[Records pointing to words and elements]
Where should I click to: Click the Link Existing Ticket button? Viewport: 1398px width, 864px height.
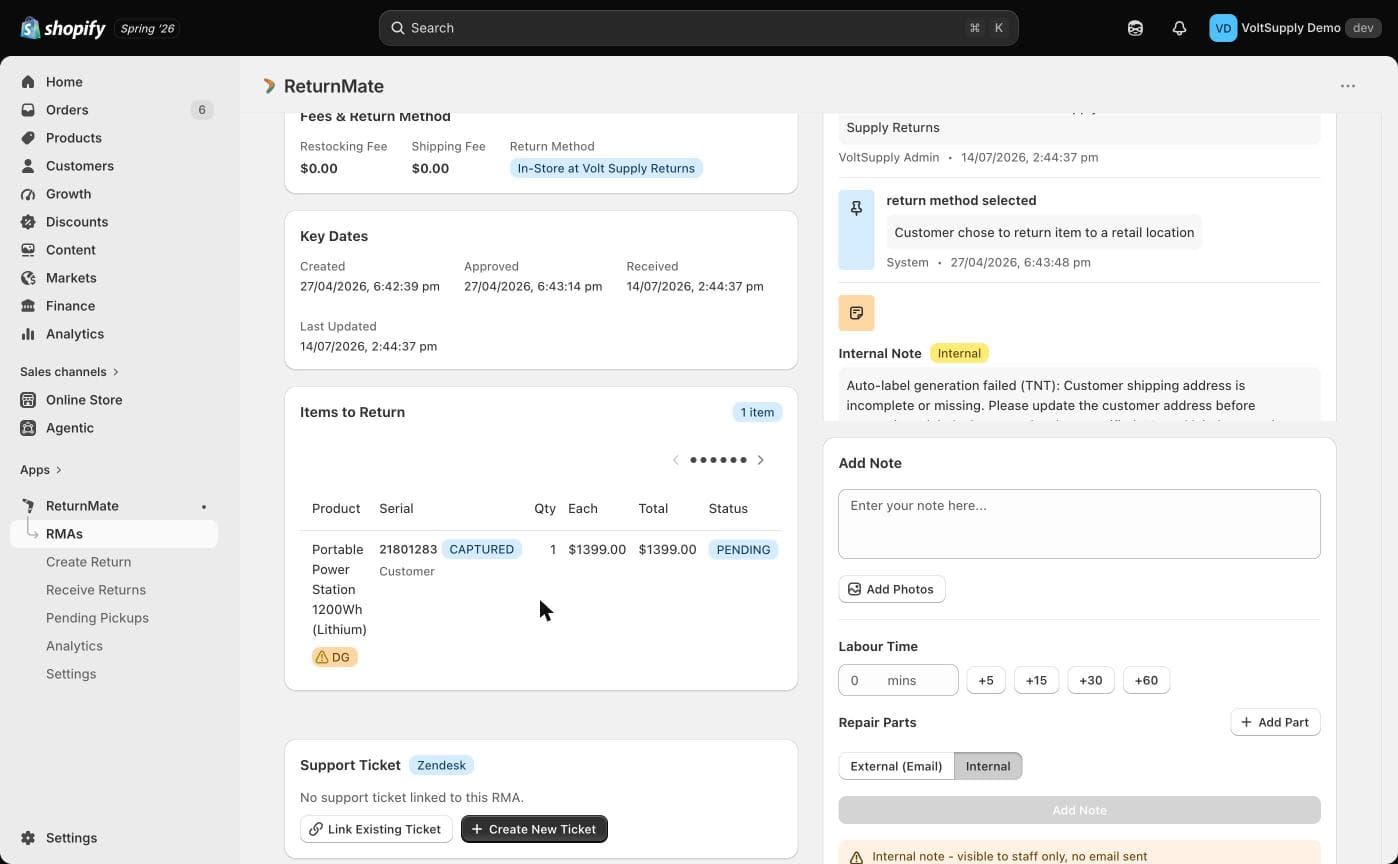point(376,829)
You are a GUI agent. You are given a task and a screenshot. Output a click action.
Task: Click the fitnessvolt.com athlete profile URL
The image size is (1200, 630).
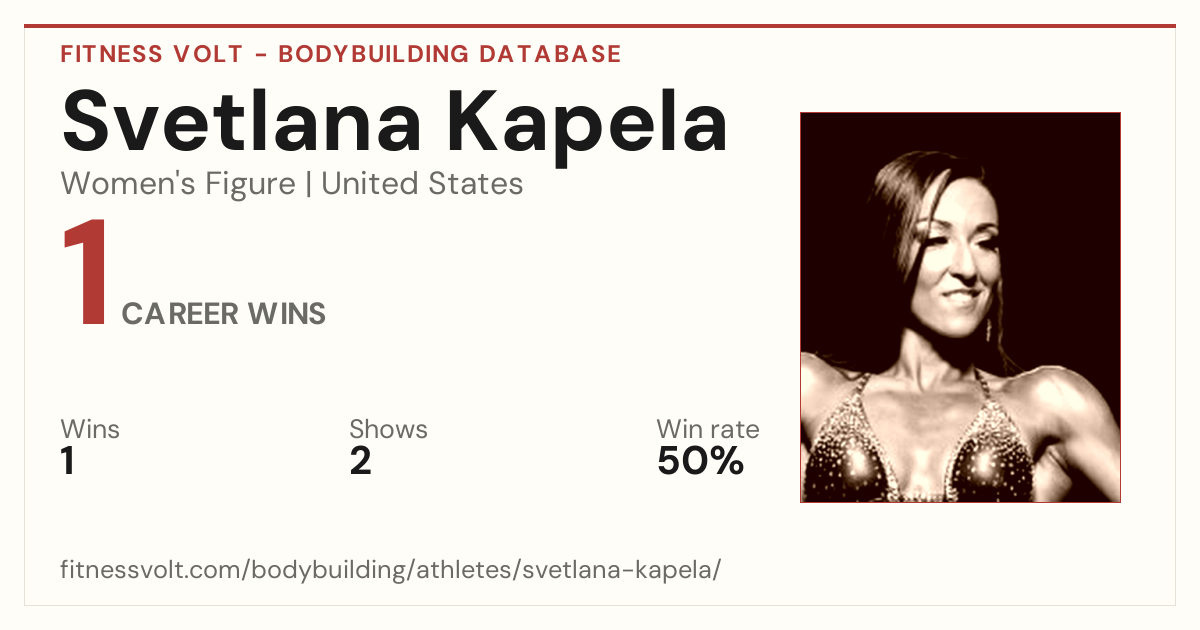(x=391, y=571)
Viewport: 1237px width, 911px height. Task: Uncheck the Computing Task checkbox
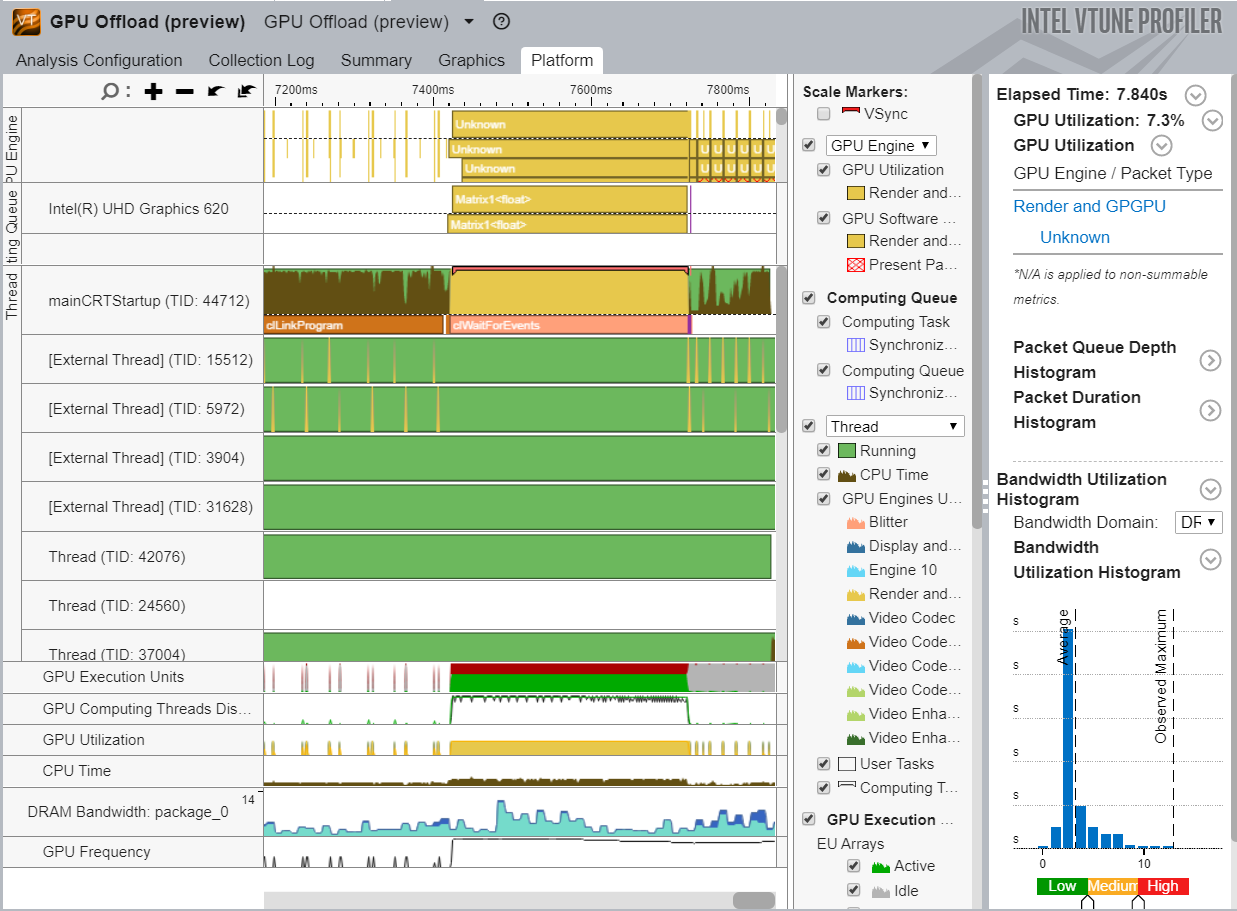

What is being asked: Rewrite all the records above with "Viewport" switched to "Window" and everything else unchanged, leaving the pictures out.

Reply to the task:
Where should I click to: Click the Link Existing Ticket button? Window: 1398px width, 864px height.
point(376,829)
You are a GUI agent. You are given a task and a screenshot. Output a click action.
Task: Click the fitnessvolt.com athlete profile URL
The image size is (1200, 630).
(x=391, y=571)
Window: 1237px width, 911px height. Task: Uncheck the Computing Task checkbox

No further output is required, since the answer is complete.